• _Exercise_
The response must be a precise copy of the records that follow.

[Stored data]
■ ■ ■

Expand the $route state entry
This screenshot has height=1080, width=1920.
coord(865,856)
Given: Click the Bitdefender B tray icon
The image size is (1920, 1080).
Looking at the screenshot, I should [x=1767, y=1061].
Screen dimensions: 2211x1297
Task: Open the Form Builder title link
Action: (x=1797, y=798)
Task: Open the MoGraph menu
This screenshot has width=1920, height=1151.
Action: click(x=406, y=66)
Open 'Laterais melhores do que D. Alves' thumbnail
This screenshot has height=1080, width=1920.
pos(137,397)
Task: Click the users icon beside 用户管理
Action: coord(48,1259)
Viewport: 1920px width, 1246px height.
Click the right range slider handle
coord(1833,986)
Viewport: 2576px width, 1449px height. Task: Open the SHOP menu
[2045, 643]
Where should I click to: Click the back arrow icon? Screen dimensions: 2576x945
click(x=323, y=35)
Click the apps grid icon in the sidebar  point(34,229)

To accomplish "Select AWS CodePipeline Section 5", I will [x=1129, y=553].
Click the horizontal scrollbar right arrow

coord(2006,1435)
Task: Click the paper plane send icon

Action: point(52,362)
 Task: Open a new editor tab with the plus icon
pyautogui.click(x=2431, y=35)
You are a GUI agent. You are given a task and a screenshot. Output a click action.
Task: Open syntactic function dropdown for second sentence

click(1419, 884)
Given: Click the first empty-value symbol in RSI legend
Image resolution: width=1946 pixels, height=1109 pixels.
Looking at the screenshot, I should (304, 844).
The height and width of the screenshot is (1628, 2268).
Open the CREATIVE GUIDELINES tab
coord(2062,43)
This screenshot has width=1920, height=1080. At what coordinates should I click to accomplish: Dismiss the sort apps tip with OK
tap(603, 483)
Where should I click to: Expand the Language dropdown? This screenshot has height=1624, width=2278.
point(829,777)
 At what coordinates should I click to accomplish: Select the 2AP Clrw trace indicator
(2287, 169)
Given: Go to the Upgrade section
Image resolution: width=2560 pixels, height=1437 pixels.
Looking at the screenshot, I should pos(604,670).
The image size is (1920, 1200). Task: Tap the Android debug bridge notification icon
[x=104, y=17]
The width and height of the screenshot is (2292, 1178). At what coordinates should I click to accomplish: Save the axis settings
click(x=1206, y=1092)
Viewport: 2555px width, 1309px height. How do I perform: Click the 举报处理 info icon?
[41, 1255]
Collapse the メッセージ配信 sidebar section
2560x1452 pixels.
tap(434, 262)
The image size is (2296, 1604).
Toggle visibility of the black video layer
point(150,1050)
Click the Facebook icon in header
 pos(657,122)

■ ■ ■

• _Answer to the problem_
Expand the $route state entry
This screenshot has height=1080, width=1920.
coord(865,856)
Given: Click the Bitdefender B tray icon
The image size is (1920, 1080).
Looking at the screenshot, I should [x=1767, y=1061].
Screen dimensions: 2211x1297
Task: Open the Form Builder title link
Action: (x=1797, y=798)
Task: Open the MoGraph menu
This screenshot has width=1920, height=1151.
Action: click(x=406, y=66)
Open 'Laterais melhores do que D. Alves' thumbnail
This screenshot has height=1080, width=1920.
pos(137,397)
Task: Click the users icon beside 用户管理
Action: coord(48,1259)
Viewport: 1920px width, 1246px height.
Click the right range slider handle
coord(1833,986)
Viewport: 2576px width, 1449px height. Task: Open the SHOP menu
[2045, 643]
Where should I click to: Click the back arrow icon? Screen dimensions: 2576x945
click(x=323, y=35)
Click the apps grid icon in the sidebar  point(34,229)

To accomplish "Select AWS CodePipeline Section 5", I will [x=1129, y=553].
Click the horizontal scrollbar right arrow

coord(2006,1435)
Task: Click the paper plane send icon

Action: point(52,362)
 Task: Open a new editor tab with the plus icon
pyautogui.click(x=2431, y=35)
You are a GUI agent. You are given a task and a screenshot. Output a click action.
Task: Open syntactic function dropdown for second sentence

click(1419, 884)
Given: Click the first empty-value symbol in RSI legend
Image resolution: width=1946 pixels, height=1109 pixels.
Looking at the screenshot, I should (304, 844).
The height and width of the screenshot is (1628, 2268).
Open the CREATIVE GUIDELINES tab
coord(2062,43)
This screenshot has width=1920, height=1080. At what coordinates should I click to accomplish: Dismiss the sort apps tip with OK
tap(603, 483)
Where should I click to: Expand the Language dropdown? This screenshot has height=1624, width=2278.
point(829,777)
 At what coordinates should I click to accomplish: Select the 2AP Clrw trace indicator
(2287, 169)
Given: Go to the Upgrade section
Image resolution: width=2560 pixels, height=1437 pixels.
Looking at the screenshot, I should pos(604,670).
The image size is (1920, 1200). Task: Tap the Android debug bridge notification icon
[x=104, y=17]
The width and height of the screenshot is (2292, 1178). At what coordinates should I click to accomplish: Save the axis settings
click(x=1206, y=1092)
Viewport: 2555px width, 1309px height. How do I perform: Click the 举报处理 info icon?
[41, 1255]
Collapse the メッセージ配信 sidebar section
2560x1452 pixels.
tap(434, 262)
The image size is (2296, 1604).
Toggle visibility of the black video layer
point(150,1050)
Click the Facebook icon in header
 pos(657,122)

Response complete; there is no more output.